The incident was captured on an automatic time-lapse camera and is posted on the boat’s blog with Blink crew wryly noting the following statistics:

2 handed Jib Change plus Accidental Tack

Time taken: 1 hour (yes really, check the time code!)

Participants: 2

Dunkings: 1

Time slow/wrong way: -6 minutes

Distance lost: almost 1nm

Dry clothes remaining: 0

Back for More

As if the race itself wasn’t enough, Wells points out that as he lives in Wellington, and the boat is usually moored there, once the race was completed, he had to sail the boat home.

“We effectively sailed two laps of the island, by the time we sailed there, did the race and sailed home again,” he laughs.

Ask him if he’ll be taking part when the next RNI2h is scheduled in 2017 and there is not a moment’s hesitation.

“Oh, yes! Many people who do it come back for more punishment. It is a fantastic challenge.”

Blink and Her Crew


Blink is a Rob Shaw design 12-metre canting keel yacht owned by Tony and Vesna Wells, launched in 2013.

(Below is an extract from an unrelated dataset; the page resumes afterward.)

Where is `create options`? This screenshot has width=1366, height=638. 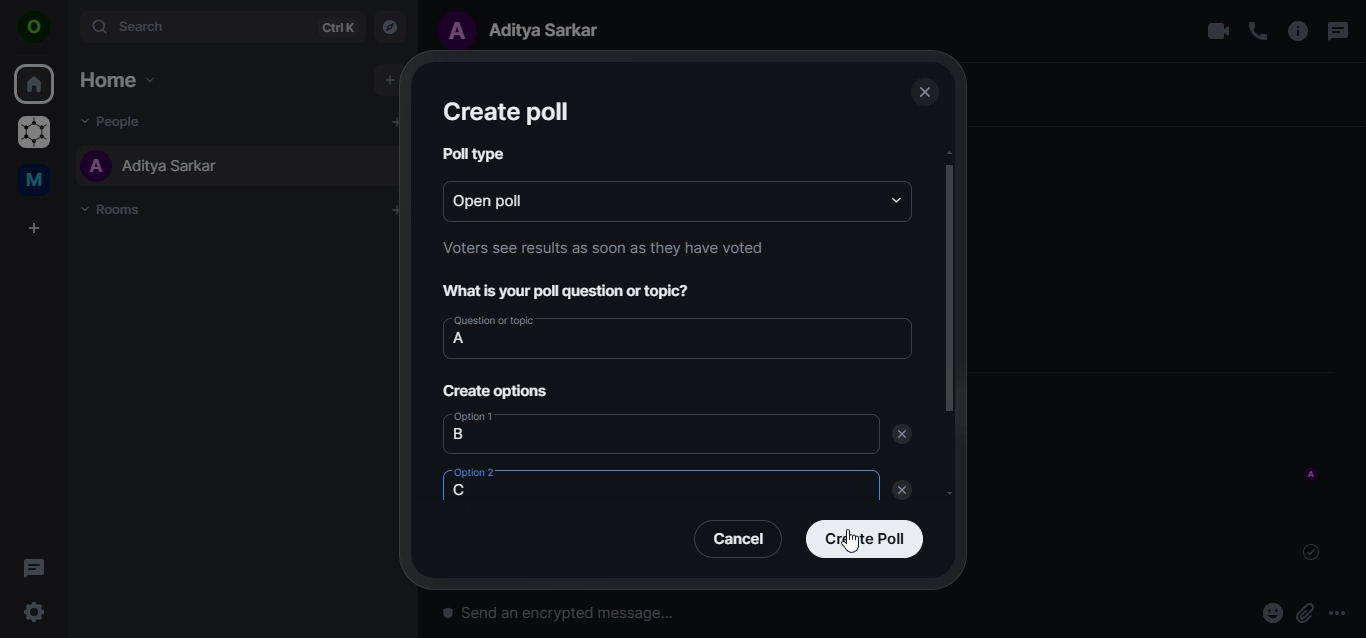 create options is located at coordinates (501, 393).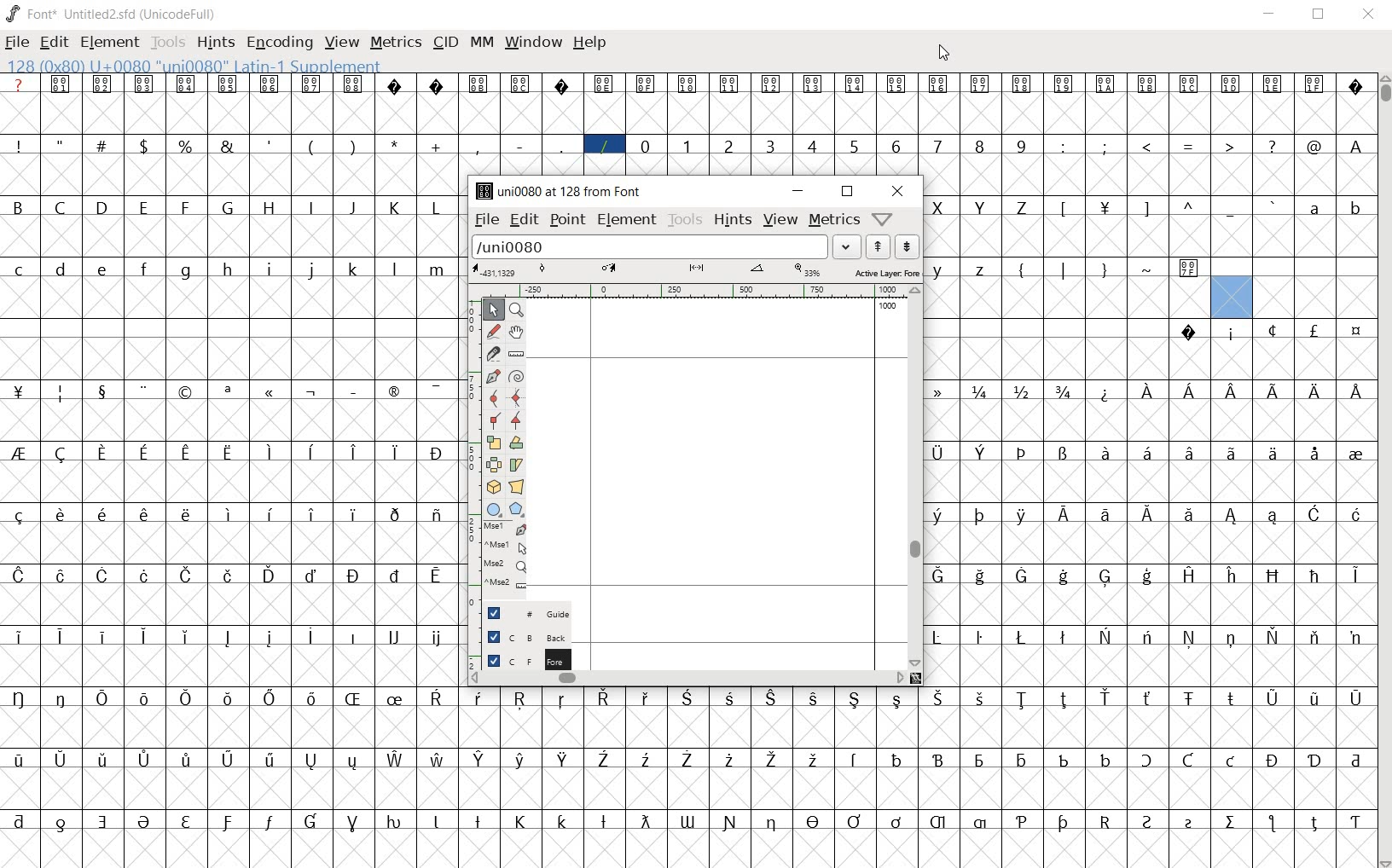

She is a high-performance racing boat. The design objective was to maximise the performance potential of a 12m offshore monohull, with the capacity to sleep a full crew and with a usable interior.

Blink is a versatile boat, set up for high performance racing either short-handed or fully crewed, both harbour and offshore. She is built with the infamous Cook Strait in mind, with robust construction and systems, foam core, and options chosen with the wisdom that ‘to win you must first finish’ in mind: twin wheels and rudders, twin hydraulic keel rams, and dual hydraulic keel power sources (electric and engine pumps) for the canting keel.

Designer Robert Shaw has more than 30 years’ racing experience in various mono and multi-hulled designs. He owns Shaw Yacht Design, based in Auckland.

Professor Tony Wells is a glaucoma and cataract surgeon in Wellington New Zealand, with research and clinical interests in imaging, surgical techniques, angle closure glaucoma and ocular biomechanics. When he’s not skippering Blink, he’s at the University of Otago in Wellington, Wellington Hospital Eye Clinic or in his private practice, Capital Eye Specialists.